-- START PAGE EXCERPT --

The Tax Exempt and Government Entities Division Releases Fiscal Year 2018 Work Plan

The Internal Revenue Service’s (IRS) Tax Exempt and Government Entities (TE/GE) Division announced its work plan for fiscal year (FY) 2018. In this work plan, there is an underscored focus on private benefit, private inurement, payroll tax, and similar compliance issues that will directly affect tax-exempt organizations.

The work plan for FY 2018 makes mention of the IRS’s accomplishments in the previous FY of 2017, while highlighting that the division will continue to examine employment tax compliance for exempt organizations in the year to come.

The following is an overview of the work plan and its parts:

Compliance Strategies

The IRS will focus on examining:

  • Supporting organizations that filed a Form 990-N stating they had gross earnings of $50,000 or less.
  • Previous for-profit entities that are now classified as tax-exempt organizations.

-- END PAGE EXCERPT --

- **AIM 1**
Reproduce the text above about the fiscal year 2018 work plan of the Tax Exempt and Government Entities Division word for word, in full.

-- START SUPPLIED DATA --

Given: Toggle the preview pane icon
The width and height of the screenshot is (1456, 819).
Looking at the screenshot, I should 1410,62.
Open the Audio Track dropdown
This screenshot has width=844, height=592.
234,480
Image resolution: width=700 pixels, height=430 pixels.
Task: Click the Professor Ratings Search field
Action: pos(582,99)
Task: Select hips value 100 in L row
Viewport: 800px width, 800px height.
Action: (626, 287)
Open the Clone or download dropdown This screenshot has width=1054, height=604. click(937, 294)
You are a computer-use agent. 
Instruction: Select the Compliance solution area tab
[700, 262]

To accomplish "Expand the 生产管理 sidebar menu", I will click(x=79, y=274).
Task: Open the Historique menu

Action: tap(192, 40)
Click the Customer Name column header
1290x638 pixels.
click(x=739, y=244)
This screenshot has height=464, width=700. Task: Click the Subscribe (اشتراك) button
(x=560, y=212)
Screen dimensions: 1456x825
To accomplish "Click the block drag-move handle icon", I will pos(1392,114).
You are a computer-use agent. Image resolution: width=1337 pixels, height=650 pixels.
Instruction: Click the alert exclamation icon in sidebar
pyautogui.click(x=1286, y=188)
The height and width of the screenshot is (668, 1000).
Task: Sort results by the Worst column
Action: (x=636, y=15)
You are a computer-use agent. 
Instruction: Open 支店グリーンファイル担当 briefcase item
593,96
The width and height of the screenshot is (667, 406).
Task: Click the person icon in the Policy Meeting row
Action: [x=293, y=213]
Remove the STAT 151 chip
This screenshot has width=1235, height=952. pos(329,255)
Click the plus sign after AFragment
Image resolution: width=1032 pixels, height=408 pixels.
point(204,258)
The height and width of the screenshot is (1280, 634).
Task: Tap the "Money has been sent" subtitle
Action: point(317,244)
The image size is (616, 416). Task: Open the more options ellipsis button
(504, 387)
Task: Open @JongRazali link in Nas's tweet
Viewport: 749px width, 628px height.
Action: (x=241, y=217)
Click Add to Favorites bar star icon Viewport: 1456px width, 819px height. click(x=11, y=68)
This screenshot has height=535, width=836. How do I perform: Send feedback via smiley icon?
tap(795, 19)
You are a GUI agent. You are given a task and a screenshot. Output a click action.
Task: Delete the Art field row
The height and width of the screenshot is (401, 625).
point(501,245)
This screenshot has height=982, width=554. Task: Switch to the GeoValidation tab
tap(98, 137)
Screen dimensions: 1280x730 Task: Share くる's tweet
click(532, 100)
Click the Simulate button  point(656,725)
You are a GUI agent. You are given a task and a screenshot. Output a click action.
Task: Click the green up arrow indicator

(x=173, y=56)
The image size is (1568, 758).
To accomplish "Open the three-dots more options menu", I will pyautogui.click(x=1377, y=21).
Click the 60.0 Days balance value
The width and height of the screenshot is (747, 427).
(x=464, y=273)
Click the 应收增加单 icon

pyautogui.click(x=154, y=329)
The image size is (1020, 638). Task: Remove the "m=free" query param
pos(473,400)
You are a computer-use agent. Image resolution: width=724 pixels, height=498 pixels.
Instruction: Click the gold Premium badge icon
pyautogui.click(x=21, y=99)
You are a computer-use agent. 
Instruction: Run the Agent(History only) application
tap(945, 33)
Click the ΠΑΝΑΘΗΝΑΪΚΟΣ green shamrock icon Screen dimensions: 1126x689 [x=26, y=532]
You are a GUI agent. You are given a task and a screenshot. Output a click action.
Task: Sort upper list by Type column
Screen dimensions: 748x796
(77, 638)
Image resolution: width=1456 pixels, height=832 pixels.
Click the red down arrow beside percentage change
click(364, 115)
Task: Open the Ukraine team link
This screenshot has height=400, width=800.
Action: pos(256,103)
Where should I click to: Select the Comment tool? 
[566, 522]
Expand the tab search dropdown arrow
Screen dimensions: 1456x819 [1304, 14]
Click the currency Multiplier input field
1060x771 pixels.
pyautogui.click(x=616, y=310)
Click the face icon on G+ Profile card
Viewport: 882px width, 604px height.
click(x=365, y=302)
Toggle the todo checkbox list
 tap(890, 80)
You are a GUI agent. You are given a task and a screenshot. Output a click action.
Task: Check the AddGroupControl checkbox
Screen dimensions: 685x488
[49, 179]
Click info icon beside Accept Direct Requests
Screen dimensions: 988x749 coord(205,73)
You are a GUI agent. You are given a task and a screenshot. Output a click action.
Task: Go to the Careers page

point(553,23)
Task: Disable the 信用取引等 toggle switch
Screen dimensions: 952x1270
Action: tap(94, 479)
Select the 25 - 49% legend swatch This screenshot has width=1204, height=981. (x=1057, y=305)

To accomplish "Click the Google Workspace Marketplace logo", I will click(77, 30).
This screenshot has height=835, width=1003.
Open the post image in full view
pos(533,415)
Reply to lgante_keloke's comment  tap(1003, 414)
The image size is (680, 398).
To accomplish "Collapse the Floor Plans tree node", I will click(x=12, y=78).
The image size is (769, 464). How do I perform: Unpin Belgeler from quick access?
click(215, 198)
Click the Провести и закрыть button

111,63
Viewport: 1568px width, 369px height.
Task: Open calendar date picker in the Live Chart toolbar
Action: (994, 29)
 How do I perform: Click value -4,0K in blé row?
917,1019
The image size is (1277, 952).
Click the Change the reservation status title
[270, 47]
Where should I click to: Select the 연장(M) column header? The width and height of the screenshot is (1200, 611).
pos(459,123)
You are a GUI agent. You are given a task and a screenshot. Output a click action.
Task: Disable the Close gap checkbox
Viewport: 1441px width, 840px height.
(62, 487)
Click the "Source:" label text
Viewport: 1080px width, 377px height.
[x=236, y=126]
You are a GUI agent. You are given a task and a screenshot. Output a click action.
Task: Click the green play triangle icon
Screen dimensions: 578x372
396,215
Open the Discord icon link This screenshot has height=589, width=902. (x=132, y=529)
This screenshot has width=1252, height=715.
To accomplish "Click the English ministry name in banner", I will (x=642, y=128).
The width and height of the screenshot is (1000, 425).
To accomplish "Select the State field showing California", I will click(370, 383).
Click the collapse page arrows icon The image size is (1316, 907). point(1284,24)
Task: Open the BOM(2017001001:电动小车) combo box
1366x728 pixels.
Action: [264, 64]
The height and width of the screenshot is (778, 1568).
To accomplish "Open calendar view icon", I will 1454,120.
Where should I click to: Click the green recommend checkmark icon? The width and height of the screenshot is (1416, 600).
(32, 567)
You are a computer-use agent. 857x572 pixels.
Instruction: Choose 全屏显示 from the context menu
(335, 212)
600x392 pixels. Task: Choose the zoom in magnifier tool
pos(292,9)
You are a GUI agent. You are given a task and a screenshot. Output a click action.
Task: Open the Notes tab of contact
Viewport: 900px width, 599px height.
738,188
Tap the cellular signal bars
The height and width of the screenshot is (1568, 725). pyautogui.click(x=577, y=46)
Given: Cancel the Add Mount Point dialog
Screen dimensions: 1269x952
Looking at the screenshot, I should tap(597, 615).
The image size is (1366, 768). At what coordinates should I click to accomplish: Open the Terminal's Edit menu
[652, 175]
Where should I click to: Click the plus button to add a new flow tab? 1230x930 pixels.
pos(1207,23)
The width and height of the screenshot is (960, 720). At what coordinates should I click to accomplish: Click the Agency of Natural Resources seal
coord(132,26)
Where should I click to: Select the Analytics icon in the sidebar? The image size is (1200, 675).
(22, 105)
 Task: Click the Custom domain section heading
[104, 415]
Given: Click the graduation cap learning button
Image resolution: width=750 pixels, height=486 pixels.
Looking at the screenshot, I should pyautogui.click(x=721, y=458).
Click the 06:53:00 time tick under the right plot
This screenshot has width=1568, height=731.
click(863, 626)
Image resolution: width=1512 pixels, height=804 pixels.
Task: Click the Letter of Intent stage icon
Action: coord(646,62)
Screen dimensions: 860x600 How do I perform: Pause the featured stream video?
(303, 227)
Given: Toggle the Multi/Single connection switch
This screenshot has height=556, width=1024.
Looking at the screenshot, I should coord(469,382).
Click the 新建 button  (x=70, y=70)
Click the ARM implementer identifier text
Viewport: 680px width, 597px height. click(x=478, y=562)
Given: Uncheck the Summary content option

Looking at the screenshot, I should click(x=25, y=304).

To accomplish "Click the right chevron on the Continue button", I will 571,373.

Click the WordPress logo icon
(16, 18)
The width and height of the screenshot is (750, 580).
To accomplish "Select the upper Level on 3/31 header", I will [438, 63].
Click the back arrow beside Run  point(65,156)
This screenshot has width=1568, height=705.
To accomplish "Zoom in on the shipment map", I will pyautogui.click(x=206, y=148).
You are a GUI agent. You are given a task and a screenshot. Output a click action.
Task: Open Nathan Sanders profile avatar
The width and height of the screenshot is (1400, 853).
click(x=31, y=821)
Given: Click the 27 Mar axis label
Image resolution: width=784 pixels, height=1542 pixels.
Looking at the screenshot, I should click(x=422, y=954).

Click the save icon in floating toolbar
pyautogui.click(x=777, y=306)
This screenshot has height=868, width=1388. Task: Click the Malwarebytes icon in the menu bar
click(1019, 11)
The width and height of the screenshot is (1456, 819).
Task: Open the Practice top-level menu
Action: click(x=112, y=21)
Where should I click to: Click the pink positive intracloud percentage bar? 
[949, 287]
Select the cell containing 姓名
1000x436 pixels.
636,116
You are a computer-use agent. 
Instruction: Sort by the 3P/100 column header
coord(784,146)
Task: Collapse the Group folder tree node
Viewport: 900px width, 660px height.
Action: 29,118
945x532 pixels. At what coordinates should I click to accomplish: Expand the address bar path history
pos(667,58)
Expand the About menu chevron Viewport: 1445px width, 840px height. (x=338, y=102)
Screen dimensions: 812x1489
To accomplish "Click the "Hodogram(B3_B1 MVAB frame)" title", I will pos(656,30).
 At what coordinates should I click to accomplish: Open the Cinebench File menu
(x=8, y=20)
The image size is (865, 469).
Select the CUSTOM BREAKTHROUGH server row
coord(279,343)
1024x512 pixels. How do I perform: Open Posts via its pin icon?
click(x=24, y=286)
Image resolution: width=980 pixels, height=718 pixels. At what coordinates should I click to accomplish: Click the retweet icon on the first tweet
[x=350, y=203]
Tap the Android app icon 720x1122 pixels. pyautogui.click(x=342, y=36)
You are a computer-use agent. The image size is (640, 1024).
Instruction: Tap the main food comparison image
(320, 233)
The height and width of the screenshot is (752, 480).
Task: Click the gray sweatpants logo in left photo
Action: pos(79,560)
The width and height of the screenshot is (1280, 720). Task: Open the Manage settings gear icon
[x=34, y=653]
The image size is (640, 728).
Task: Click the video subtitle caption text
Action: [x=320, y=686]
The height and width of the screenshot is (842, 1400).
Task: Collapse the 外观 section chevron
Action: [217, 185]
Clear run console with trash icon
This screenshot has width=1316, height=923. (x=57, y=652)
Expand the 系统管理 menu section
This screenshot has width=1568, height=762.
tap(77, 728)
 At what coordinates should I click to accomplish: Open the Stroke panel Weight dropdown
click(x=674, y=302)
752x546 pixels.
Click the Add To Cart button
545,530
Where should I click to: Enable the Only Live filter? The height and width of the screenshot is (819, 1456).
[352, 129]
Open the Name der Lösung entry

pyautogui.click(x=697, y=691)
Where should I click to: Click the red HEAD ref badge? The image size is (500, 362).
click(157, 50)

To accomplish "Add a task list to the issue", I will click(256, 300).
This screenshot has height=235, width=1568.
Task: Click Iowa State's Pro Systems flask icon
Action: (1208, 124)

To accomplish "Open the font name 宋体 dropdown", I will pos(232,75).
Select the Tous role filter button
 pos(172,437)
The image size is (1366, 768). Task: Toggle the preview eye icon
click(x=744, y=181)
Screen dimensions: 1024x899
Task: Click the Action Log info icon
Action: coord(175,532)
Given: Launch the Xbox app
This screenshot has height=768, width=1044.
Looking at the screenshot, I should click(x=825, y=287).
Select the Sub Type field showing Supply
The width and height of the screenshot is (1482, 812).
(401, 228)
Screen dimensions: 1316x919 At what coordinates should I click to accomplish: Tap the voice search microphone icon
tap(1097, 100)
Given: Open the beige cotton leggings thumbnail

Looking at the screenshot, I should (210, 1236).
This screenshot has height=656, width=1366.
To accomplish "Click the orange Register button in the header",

-- END SUPPLIED DATA --

- **AIM 2**
Rewrite the records from their first line through the line containing "Action: (626, 287)", replacing "Audio Track" with "Subtitle Track" and leaving everything else in those lines unchanged.

- **WORKED SOLUTION 1**
The Tax Exempt and Government Entities Division Releases Fiscal Year 2018 Work Plan

The Internal Revenue Service’s (IRS) Tax Exempt and Government Entities (TE/GE) Division announced its work plan for fiscal year (FY) 2018. In this work plan, there is an underscored focus on private benefit, private inurement, payroll tax, and similar compliance issues that will directly affect tax-exempt organizations.

The work plan for FY 2018 makes mention of the IRS’s accomplishments in the previous FY of 2017, while highlighting that the division will continue to examine employment tax compliance for exempt organizations in the year to come.

The following is an overview of the work plan and its parts:

Compliance Strategies

The IRS will focus on examining:

  • Supporting organizations that filed a Form 990-N stating they had gross earnings of $50,000 or less.
  • Previous for-profit entities that are now classified as tax-exempt organizations.

- **WORKED SOLUTION 2**
Given: Toggle the preview pane icon
The width and height of the screenshot is (1456, 819).
Looking at the screenshot, I should 1410,62.
Open the Subtitle Track dropdown
This screenshot has width=844, height=592.
234,480
Image resolution: width=700 pixels, height=430 pixels.
Task: Click the Professor Ratings Search field
Action: pos(582,99)
Task: Select hips value 100 in L row
Viewport: 800px width, 800px height.
Action: (626, 287)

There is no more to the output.